The administration’s 2025 tariffs—imposed under claimed emergency authority—prompted challenges that lower courts characterized as overreach, and the Supreme Court heard arguments weighing whether statutes like IEEPA authorize such tariffs or unconstitutionally delegate Congress’s taxing power; media coverage described justices as skeptical and observers as split on likely outcomes, with betting markets tilting against the administration in some accounts [7] [8] [9]. Reuters and Newsweek reporting indicate lower courts had found overreach in invoking IEEPA in related contexts, though the Supreme Court’s final ruling was pending coverage at the time of these pieces [10] [9].

4. Deployments, prosecutorial actions, and other lower‑court findings of illegality

Reporting and litigation trackers document lower‑court rulings finding other Trump administration actions unlawful: a federal judge found a June 2025 deployment of National Guard and Marines to Los Angeles violated the Posse Comitatus Act because troops were used in law‑enforcement roles [11]. State and aid‑group challenges also led to orders that the administration comply with appropriations laws in spending decisions, where at least one district judge had required compliance until appealed [10]. These are lower‑court holdings cited in reporting rather than Supreme Court rulings [11] [10].

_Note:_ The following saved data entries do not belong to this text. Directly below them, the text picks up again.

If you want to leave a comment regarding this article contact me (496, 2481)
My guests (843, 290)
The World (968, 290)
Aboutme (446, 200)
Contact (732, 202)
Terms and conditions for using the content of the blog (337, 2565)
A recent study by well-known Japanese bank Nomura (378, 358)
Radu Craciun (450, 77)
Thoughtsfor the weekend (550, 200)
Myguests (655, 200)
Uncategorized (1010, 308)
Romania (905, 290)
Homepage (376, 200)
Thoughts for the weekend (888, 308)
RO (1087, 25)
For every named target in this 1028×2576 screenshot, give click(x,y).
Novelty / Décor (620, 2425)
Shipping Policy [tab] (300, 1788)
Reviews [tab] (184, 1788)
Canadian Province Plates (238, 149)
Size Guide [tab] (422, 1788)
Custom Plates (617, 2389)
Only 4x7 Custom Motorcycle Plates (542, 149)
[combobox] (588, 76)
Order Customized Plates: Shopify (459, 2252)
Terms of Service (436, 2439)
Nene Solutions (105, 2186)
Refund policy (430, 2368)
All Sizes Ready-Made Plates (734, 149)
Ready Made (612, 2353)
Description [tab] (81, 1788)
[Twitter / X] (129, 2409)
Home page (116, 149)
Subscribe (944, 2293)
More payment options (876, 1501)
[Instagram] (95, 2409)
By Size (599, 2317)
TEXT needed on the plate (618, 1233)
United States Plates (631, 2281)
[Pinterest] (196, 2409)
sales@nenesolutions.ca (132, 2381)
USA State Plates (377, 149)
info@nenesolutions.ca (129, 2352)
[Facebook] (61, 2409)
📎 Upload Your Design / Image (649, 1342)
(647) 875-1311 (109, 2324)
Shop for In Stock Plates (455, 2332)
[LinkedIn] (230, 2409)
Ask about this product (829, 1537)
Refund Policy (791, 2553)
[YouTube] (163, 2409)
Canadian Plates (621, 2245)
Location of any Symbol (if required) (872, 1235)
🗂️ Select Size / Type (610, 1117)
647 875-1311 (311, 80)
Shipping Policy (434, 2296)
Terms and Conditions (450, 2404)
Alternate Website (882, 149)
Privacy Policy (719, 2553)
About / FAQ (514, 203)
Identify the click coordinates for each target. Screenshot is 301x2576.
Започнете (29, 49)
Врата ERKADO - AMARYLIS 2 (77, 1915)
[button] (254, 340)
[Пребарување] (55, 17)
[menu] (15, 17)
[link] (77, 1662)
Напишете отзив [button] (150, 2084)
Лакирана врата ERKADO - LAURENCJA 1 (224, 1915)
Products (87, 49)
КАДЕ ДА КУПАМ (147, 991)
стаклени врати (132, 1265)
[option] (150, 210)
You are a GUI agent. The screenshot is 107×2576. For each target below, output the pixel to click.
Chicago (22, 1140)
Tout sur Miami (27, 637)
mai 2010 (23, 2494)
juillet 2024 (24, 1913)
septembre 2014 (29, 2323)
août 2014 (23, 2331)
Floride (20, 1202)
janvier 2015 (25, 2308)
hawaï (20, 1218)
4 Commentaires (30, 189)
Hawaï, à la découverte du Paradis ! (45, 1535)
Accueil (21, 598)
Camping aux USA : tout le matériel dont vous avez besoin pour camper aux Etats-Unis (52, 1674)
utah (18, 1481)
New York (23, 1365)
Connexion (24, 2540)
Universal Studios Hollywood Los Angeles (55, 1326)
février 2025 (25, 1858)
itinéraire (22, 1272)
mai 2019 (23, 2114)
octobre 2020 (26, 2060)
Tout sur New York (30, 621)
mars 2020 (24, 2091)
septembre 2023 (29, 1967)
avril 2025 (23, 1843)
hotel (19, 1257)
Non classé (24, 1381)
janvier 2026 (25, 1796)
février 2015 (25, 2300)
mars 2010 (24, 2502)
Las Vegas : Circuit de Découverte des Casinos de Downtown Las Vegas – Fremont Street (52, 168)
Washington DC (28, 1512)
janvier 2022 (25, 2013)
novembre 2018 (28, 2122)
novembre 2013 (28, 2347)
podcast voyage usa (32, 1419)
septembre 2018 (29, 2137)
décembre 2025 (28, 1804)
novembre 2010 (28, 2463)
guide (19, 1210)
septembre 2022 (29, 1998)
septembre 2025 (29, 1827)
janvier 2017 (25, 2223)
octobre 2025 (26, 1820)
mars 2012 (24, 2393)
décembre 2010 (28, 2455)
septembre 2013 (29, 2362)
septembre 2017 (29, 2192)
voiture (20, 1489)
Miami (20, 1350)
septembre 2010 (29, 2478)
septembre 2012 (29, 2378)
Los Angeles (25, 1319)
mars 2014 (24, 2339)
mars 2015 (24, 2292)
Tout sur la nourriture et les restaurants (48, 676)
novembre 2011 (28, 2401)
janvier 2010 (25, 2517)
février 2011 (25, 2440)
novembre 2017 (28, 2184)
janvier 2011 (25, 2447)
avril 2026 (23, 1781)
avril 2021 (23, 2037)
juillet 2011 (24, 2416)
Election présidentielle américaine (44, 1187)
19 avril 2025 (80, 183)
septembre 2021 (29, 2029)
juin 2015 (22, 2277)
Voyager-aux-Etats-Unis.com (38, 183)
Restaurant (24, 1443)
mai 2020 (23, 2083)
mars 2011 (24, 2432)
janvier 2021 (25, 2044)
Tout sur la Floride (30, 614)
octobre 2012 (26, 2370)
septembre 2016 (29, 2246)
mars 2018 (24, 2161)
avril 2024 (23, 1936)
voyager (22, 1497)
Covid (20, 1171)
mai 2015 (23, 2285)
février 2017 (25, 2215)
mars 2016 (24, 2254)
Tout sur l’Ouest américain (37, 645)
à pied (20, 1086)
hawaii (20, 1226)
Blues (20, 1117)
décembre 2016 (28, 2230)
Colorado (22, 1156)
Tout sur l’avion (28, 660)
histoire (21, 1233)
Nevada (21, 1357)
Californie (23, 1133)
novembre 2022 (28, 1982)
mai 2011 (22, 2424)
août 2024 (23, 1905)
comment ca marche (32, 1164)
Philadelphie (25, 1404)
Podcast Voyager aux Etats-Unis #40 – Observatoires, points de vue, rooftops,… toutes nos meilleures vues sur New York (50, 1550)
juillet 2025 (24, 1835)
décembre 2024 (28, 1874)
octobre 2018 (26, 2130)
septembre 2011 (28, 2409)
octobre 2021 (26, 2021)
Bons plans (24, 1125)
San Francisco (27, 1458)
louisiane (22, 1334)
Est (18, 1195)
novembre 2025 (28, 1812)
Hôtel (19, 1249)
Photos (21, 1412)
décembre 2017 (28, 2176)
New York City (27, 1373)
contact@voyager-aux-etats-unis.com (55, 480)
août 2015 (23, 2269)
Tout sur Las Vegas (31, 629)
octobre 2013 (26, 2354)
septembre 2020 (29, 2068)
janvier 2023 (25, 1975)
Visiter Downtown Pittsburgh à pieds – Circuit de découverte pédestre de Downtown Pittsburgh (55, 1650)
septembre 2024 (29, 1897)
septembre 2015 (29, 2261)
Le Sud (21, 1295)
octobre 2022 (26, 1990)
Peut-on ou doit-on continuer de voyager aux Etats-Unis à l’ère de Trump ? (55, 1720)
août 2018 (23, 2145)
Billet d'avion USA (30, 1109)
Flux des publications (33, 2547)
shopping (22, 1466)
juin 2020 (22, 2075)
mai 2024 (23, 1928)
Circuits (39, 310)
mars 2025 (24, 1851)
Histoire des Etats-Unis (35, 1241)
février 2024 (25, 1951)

5. Remedies and the politics of judicial decisions

The White House itself framed several recent Supreme Court precedents as grounds to unwind regulations, issuing a fact sheet directing agencies to review rules under ten recent Supreme Court decisions—including ones like Students for Fair Admissions and SEC v. Jarkesy—to justify repeal of regulations [12]. Coverage from SCOTUSblog and others highlights that the high court’s conservative majority delivered significant wins for the administration in the 2024–25 term, and press accounts emphasize how court rulings on remedies (like limits on universal injunctions) interact with political aims [13] [3].

6. What reporting does not establish or that remains unsettled

Available sources do not provide a single, consolidated list that limits “which Supreme Court cases have ruled actions by Donald Trump unconstitutional” strictly to instances where the Court itself invalidated a Trump action; much of the material describes (a) Supreme Court decisions bearing on presidential power and remedies [2] [3], and (b) lower‑court rulings striking down Trump administration measures that are now on appeal to the Supreme Court [4] [5] [11]. Where the Supreme Court has issued definitive holdings directly invalidating specific Trump policies, reporting is limited to decisions on immunity and injunctions cited above; for many policy disputes (tariffs, birthright‑citizenship), the ultimate Supreme Court resolution was either in progress or described as pending in the available coverage [2] [3] [9].

Conclusion — competing frames and implications: Reporting shows a split narrative. One set of articles emphasizes judicial checks finding Trump administration actions unlawful in lower courts (birthright citizenship, troop deployments, spending); other coverage stresses Supreme Court rulings that have insulated presidential authority in important respects (immunity for official acts) and curtailed remedies like nationwide injunctions that beneficiaries of lower‑court victories relied upon [2] [3] [4]. Readers should note that many contested issues remain pending at the Supreme Court and that available reporting does not uniformly catalog every Supreme Court invalidation of a Trump action [4] [10].